TASK OBJECTIVE: Could you return all of the entries word for word, minus any pictures?

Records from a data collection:

____

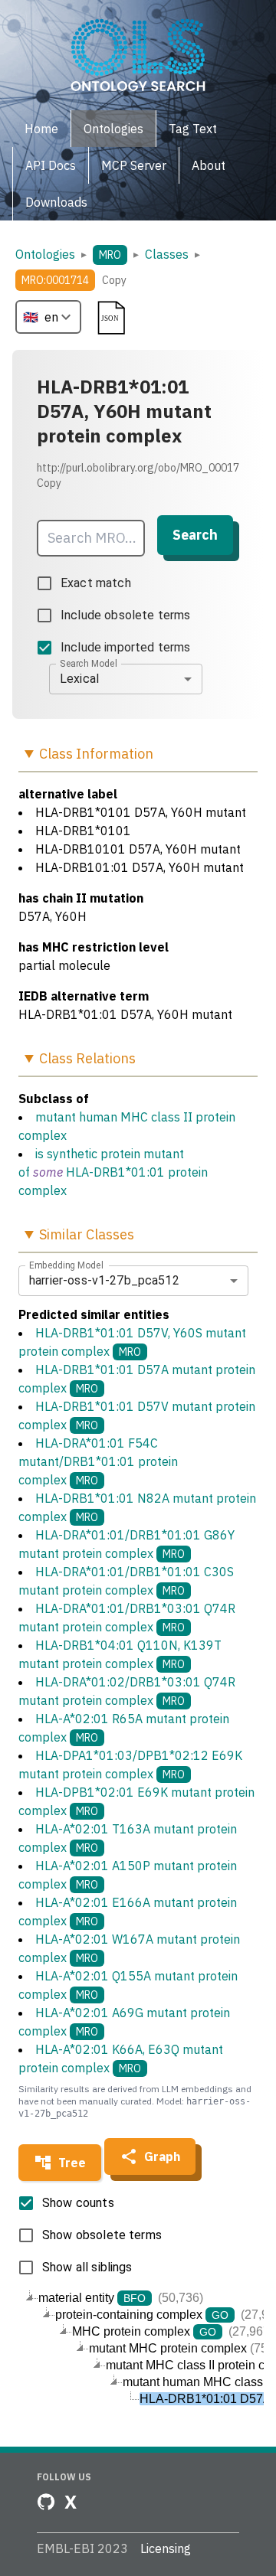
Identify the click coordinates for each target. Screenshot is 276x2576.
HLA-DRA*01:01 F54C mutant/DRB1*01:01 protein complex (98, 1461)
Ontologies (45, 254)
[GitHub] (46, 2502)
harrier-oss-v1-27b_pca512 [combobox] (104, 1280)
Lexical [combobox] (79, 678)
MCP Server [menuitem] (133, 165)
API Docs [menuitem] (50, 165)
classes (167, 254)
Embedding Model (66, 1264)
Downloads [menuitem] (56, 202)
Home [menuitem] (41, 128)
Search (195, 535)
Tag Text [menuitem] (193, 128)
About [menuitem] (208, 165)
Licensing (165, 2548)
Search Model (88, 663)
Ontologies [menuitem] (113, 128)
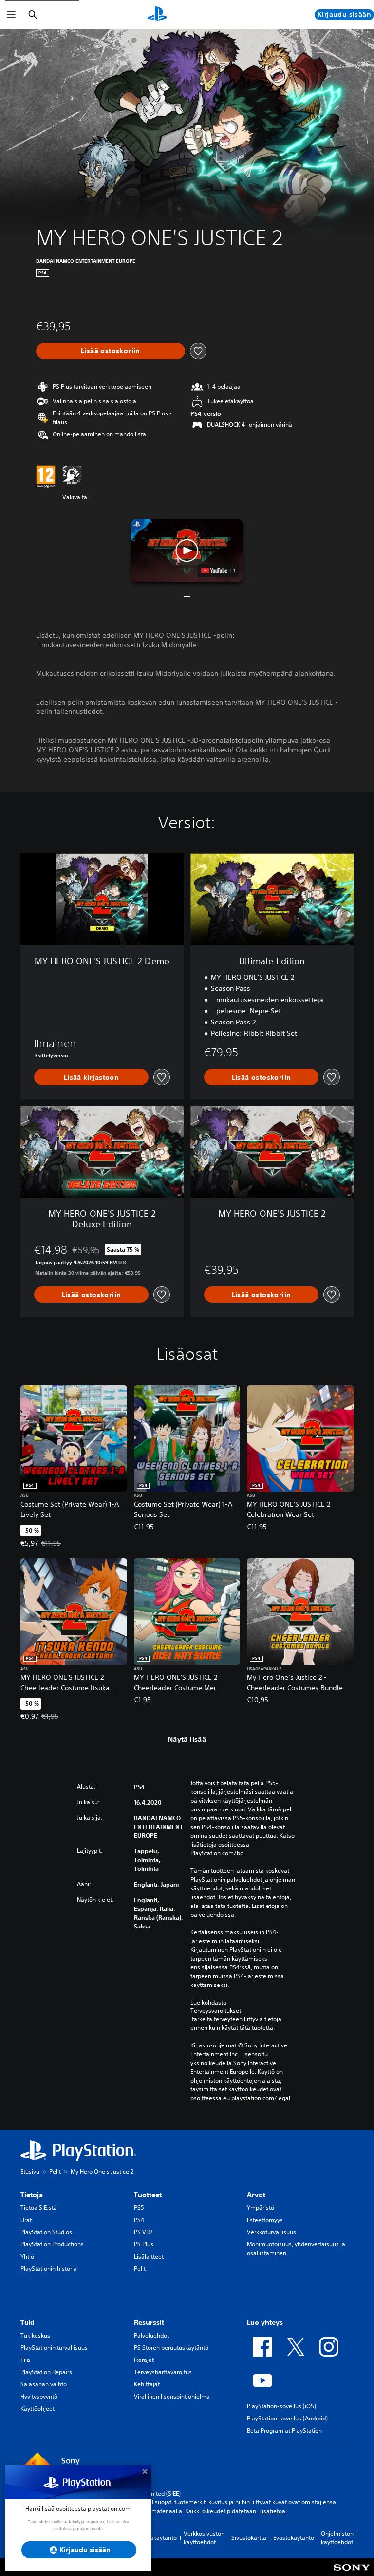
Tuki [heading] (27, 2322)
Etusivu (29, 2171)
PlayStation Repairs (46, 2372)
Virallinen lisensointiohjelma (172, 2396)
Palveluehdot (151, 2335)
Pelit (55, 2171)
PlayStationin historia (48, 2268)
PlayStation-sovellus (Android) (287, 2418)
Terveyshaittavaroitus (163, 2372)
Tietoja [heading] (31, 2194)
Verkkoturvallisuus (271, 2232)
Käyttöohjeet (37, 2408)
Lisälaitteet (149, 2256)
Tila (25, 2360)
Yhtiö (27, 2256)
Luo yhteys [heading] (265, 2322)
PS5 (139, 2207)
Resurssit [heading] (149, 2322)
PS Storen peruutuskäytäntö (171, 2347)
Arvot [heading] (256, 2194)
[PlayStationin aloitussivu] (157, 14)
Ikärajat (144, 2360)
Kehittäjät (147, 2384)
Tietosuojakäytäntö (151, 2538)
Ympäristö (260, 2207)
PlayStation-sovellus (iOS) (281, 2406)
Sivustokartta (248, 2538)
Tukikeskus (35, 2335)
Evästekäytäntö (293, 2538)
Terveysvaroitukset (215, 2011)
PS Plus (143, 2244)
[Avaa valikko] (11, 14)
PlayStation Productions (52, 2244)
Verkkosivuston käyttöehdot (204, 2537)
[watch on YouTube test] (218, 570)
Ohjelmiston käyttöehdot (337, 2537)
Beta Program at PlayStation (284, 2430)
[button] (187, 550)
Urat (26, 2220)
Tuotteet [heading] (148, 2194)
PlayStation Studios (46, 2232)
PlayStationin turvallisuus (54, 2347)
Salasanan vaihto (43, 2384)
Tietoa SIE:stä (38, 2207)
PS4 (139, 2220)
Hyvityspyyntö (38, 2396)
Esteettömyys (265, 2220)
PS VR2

____

ANSWER SECTION:
Identify the click coordinates for each target. Screenshot is 276x2576.
HLA-DRA*01:01 F54C mutant/DRB1*01:01 protein complex (98, 1461)
Ontologies (45, 254)
[GitHub] (46, 2502)
harrier-oss-v1-27b_pca512 [combobox] (104, 1280)
Lexical [combobox] (79, 678)
MCP Server [menuitem] (133, 165)
API Docs [menuitem] (50, 165)
classes (167, 254)
Embedding Model (66, 1264)
Downloads [menuitem] (56, 202)
Home [menuitem] (41, 128)
Search (195, 535)
Tag Text [menuitem] (193, 128)
About [menuitem] (208, 165)
Licensing (165, 2548)
Search Model (88, 663)
Ontologies [menuitem] (113, 128)
Tuki [heading] (27, 2322)
Etusivu (29, 2171)
PlayStation Repairs (46, 2372)
Virallinen lisensointiohjelma (172, 2396)
Palveluehdot (151, 2335)
Pelit (55, 2171)
PlayStationin historia (48, 2268)
PlayStation-sovellus (Android) (287, 2418)
Terveyshaittavaroitus (163, 2372)
Tietoja [heading] (31, 2194)
Verkkoturvallisuus (271, 2232)
Käyttöohjeet (37, 2408)
Lisälaitteet (149, 2256)
Tila (25, 2360)
Yhtiö (27, 2256)
Luo yhteys [heading] (265, 2322)
PS5 (139, 2207)
Resurssit [heading] (149, 2322)
PS Storen peruutuskäytäntö (171, 2347)
Arvot [heading] (256, 2194)
[PlayStationin aloitussivu] (157, 14)
Ikärajat (144, 2360)
Kehittäjät (147, 2384)
Tietosuojakäytäntö (151, 2538)
Ympäristö (260, 2207)
PlayStation-sovellus (iOS) (281, 2406)
Sivustokartta (248, 2538)
Tukikeskus (35, 2335)
Evästekäytäntö (293, 2538)
Terveysvaroitukset (215, 2011)
PS Plus (143, 2244)
[Avaa valikko] (11, 14)
PlayStation Productions (52, 2244)
Verkkosivuston käyttöehdot (204, 2537)
[watch on YouTube test] (218, 570)
Ohjelmiston käyttöehdot (337, 2537)
Beta Program at PlayStation (284, 2430)
[button] (187, 550)
Urat (26, 2220)
Tuotteet [heading] (148, 2194)
PlayStation Studios (46, 2232)
PlayStationin turvallisuus (54, 2347)
Salasanan vaihto (43, 2384)
Tietoa SIE:stä (38, 2207)
PS4 (139, 2220)
Hyvityspyyntö (38, 2396)
Esteettömyys (265, 2220)
PS VR2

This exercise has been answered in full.